When zooming out, the death cross of the fast and slow EMAs solidifies the fact that the midterm trend has turned bearish. The previous support zone around $32-36 is now turning into a huge resistance area that bulls would have to overcome before any trend reversal talks can even begin. The fast EMA breakdown, amplified by the finalization of the rounding top and the liquidation of derivatives, indicates that institutions are unloading their bags at a fast pace.

Support Evaporates Below $27 While Resistance Stacks Up to $39

The immediate support continues to be severely tested after HYPE’s violent disintegration. Bulls are clinging precariously onto the $26.09 monthly S1 pivot, the final technical level standing before a probable collapse towards the pivotal $20 psychological zone. Repeated tests have been made over the course of the last 48 hours at this dire level, with each subsequent relief rally becoming weaker. This is glowingly symptomatic of support exhaustion, which can lead to a terminal breakdown.

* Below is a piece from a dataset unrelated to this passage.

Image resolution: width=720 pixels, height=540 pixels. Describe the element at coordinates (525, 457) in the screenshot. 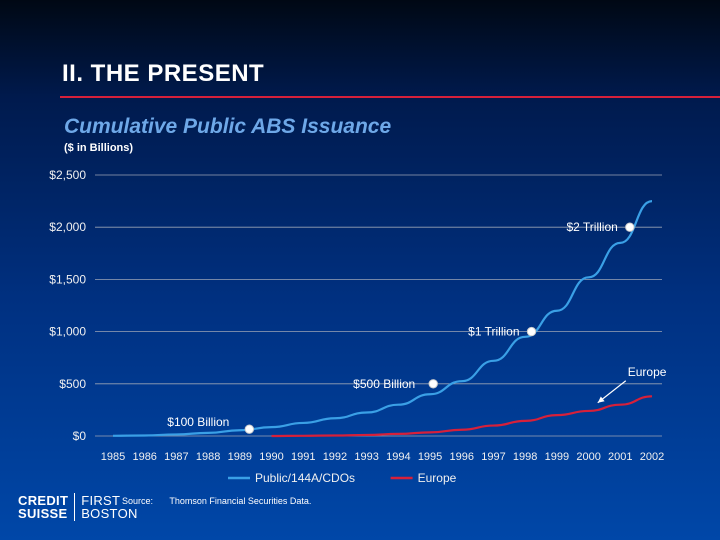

There are multiple resistance levels above the present rates, beginning at $35.29, the monthly pivot, through $39.11, the weekly R1, to the breakout level of $41.19. All are joint low long positions from the derivatives demolition, with a significant amount of long pressure on dibs. The monthly R1 at $41.19 is generated, as it is both the neck rounding top and the greatest interchange level ahead of the spill.

Bottom-fishers beware, this market structure screams caution. The risk-reward is heavily asymmetric and clearly favors sellers. It would take nearly an 18% drop to $22.80 to reach a major support zone while a roughly 50% rally is needed to even test the first significant resistance.

Technical Breakdown Complete – $20 Target Looms Without Quick Reversal

For the bulls, all is not lost if the daily higher low pattern remains intact. Look for a potential entry in the low $20s. For the bears, the recent high volume spike should offer little bulls to work with on the way down. The last clear support is $20 and then a lack of support until $4.

If HYPE holds the critical level of around $26.09, it is reasonable to assume the bullish trend can resume. Breaking through the $33.63 swing high should lead to a retest of the $40 resistance area. This level could present the last significant hurdle before a potential all-time high test.

Considering the rounding top has now completely played out and there is potential for an oversold bounce, plus perpetuals funding rates are back to normal, a near-term relief rally is likely to be launched toward $30-32 prior to an inevitable continuation of the downtrend. For long-term investors, let’s see how the retest of the lows goes or look for a reclaim of $35 to be convinced – catching that knife still hurts.